Text passage =>
---*---
Fazenda da Esperanca: An adventure of hope

When I first read about the Fazenda da Esperanca or the Farm of Hope, I was greatly moved. It is a unique faith based response to the challenge of addiction today. It is open to someone keen on setting on a new path for life, welcoming persons with dependency and addiction, mostly to drugs and alcohol, and also those who are addicted to gambling, and other things.

Unique rehabilitation center

What it has to offer compared to other rehabilitation centers is to help people discover a new life, leading them to a personal discovery of God-Love as the source of light and happiness that brings fulfilment. Abstinence from drugs comes about as a natural consequence. People working in Fazenda are all volunteers and some are graduates of the rehabilitation program, all with the same desire to share the fullness of the love of God.
Three pillars
Their recovery from addiction program is based on its three pillars. One is COMMUNITY: where love and unity are lived as in a family. Two, is WORK as a concrete way of assuming responsibility for one’s life. Third is SPIRITUALITY, to give meaning and direction to their lives. Family like relationships are important so that everyone is at the service of the other.

Origins
Fazenda da Esperanca is a therapeutic community with over 30 years of experience in the recovery of drug addicts all over the world. It all started in 1983 in Brazil when Father Hans Stapel , a German Franciscan friar invited young people of his Parish to meet every day after mass and reflect and live the words of Jesus . He was later joined by young people Nelson Giovanelli, Luci Rosendo and Iraci Leiti. They started a movement that has given new life to drug addicts believing “that as long as there is life there is hope”. It was a program inspired by the spirituality of the Focolare Movement.
From the first Fazenda sprang up several communities in Brazil. Today there are more than 80 communities in 14 countries around the world with around 3,000 people undergoing rehabilitation.

Philippine experience
Fazenda in the country started when Father Pierino Rogliardi, the Parish Priest of Mary Immaculate Parish in Las Piñas offered a piece of land owned by the Parish foundation to the first group of Fazenda missionaries and volunteers who arrived in June 2003.

With the support of friends from the country and abroad, they developed the land into a beautiful community. Soon the first boys for rehabilitation arrived. Together they started different livelihood projects to sustain themselves like dairy farming, a bakery, meat processing, planting of rice and vegetables among others. Today more than 100 boys and 15 girls have already completed the one year rehabilitation program.

Ambassadors of hope

Pope Benedict underlined in his visit to the Mother Community in Brazil in 2007 by calling the graduates of Fazenda as the “ambassadors of hope”. To stop using drugs is a small achievement, what is greater is their discovery of a totally new way of life based on love and unity that they can bring to their homes and workplaces after leaving the farm. Through their testimony they encourage others to make the same experience on the farm as they did. They are “living cells” that can generate new life in different places.

Philippine situation

In the light of the current situation on the war on drugs, the four founders felt a strong calling to do something to help. They called on Cardinal Luis Antonio Tagle to spread the word to the Filipino people that “there is hope”. On January 8, 2017, Cardinal Tagle will celebrate a DAY OF HOPE with a mass at 10:00 am at Manila Cathedral. After the mass, there will be sharing of experiences of graduates of Fazenda da Esperanca who are now living good and respectable lives. It is a way of saying that life is precious, God given and should not be taken for granted.

Invitation

The invitation is being extended to all people interested in the testimonies to listen and be moved by people who have hit rock bottom but have been revived by the saving power of God. Let us affirm that “Life is precious. Let us all stand up for it”.
---*---
Stored items:
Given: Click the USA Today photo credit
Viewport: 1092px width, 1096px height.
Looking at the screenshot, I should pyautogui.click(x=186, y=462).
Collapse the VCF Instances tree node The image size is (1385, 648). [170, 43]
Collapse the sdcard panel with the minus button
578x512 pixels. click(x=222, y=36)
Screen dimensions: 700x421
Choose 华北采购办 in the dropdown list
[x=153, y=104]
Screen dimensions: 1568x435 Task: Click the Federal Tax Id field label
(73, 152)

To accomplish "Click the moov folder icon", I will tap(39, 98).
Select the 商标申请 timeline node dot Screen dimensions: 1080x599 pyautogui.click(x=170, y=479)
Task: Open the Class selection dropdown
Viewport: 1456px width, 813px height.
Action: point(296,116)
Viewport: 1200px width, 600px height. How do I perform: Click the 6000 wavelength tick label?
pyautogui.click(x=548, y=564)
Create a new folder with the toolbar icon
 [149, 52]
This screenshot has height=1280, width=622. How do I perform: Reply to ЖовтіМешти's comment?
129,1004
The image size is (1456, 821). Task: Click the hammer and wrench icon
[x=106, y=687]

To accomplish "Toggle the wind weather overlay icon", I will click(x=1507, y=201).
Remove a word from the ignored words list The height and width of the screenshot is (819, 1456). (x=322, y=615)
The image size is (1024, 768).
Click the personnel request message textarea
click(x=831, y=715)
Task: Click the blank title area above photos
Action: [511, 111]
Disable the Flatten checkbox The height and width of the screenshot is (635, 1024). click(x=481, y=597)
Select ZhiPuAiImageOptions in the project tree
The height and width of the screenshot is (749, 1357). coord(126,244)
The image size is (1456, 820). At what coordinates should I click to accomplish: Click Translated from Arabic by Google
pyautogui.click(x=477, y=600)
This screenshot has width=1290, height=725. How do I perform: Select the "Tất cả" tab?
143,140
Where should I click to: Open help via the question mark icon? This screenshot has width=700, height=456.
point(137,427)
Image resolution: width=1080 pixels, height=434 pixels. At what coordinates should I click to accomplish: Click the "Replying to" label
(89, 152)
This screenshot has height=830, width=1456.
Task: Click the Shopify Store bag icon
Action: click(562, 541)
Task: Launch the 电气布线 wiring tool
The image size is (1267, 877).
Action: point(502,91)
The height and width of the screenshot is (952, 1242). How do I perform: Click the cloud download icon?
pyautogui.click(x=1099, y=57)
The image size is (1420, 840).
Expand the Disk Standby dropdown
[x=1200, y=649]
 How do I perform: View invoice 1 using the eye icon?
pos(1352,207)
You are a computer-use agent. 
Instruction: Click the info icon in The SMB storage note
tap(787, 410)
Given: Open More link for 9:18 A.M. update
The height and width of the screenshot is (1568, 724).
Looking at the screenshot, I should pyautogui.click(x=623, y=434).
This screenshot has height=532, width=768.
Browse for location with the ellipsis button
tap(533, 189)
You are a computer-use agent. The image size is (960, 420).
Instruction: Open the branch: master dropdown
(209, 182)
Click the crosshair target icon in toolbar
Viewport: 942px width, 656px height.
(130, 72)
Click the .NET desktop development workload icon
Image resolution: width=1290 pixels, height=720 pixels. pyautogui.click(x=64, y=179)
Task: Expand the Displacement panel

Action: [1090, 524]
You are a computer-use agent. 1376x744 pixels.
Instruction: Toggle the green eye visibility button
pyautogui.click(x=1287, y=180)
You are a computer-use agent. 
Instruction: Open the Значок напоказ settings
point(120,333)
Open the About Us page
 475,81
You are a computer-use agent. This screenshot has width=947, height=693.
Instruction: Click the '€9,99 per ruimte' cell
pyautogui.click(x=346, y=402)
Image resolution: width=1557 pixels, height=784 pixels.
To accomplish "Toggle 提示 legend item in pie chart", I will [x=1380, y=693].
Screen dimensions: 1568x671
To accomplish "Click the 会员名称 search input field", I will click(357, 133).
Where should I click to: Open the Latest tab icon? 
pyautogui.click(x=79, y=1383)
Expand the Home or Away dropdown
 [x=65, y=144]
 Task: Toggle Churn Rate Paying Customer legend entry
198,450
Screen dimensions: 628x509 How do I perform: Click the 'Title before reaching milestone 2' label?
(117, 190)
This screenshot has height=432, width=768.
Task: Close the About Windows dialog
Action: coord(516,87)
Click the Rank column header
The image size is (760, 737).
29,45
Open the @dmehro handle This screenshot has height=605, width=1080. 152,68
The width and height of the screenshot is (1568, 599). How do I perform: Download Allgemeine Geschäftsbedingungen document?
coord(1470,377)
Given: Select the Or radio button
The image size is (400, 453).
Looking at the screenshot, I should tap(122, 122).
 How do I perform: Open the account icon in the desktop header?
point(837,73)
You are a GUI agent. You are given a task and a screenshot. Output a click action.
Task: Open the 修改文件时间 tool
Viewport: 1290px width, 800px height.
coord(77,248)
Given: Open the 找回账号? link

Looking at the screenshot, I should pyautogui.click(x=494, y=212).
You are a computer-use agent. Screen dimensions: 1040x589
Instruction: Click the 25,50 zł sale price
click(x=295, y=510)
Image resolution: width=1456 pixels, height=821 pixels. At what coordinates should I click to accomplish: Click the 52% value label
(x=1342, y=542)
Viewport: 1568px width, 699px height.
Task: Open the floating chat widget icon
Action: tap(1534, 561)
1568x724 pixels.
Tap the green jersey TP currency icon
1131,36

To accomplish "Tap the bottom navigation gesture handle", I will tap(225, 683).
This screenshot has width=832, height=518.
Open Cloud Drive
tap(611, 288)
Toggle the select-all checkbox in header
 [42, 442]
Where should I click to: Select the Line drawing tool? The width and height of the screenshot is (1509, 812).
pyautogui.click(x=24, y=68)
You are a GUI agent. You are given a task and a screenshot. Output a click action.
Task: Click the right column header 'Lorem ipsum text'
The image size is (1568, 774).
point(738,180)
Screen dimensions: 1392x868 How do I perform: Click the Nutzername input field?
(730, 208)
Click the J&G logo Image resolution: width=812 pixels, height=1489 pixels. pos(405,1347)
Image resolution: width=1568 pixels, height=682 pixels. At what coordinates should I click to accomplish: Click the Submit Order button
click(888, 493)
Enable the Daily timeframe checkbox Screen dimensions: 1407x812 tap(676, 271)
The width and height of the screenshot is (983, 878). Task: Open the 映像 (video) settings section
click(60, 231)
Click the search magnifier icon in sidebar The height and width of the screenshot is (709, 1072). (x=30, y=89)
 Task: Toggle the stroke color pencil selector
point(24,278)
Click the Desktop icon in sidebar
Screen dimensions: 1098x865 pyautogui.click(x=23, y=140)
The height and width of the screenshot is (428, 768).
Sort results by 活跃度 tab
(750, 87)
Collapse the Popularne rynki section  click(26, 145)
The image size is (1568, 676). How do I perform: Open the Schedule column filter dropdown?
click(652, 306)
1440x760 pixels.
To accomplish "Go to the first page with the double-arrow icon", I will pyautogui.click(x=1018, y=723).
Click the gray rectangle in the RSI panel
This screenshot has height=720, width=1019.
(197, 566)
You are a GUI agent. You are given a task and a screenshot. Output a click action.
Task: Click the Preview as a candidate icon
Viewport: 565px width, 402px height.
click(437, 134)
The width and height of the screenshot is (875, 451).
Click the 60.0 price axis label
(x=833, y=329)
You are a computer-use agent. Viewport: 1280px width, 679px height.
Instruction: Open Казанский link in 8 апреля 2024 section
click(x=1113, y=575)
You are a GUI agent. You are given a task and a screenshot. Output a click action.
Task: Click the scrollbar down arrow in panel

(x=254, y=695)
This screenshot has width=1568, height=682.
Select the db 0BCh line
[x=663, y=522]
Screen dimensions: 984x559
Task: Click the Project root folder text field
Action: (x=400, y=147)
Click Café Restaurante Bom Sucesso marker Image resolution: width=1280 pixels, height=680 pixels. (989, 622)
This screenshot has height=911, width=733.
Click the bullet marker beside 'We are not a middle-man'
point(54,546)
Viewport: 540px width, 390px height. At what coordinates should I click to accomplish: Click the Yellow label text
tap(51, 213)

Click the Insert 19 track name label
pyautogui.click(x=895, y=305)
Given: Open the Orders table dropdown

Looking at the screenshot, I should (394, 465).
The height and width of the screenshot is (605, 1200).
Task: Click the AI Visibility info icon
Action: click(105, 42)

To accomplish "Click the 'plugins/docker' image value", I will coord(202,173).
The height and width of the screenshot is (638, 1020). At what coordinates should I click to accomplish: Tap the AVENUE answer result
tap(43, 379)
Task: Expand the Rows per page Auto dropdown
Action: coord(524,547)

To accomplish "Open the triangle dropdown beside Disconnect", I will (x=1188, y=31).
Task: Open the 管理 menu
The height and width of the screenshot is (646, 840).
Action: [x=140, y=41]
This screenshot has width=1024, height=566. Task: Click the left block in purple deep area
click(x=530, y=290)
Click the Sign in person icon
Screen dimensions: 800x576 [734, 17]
---*---
List of tasks =>
(a) According to the Fazenda da Esperanca text, why are family-like relationships important in the program?
(b) Do these statements agree with the Fazenda da Esperanca text? Answer yes or no for each, quoting the deciding words. (i) The land for the first Fazenda in the Philippines was offered by Father Pierino Rogliardi. (ii) People working in Fazenda are paid staff. (iii) The rehabilitation program completed in the Philippines lasts two years.

Written answers =>
(a) Family-like relationships are important so that everyone is at the service of the other.

(b)
(i) Yes: "Father Pierino Rogliardi, the Parish Priest of Mary Immaculate Parish in Las Piñas offered a piece of land"
(ii) No: "People working in Fazenda are all volunteers"
(iii) No: "completed the one year rehabilitation program"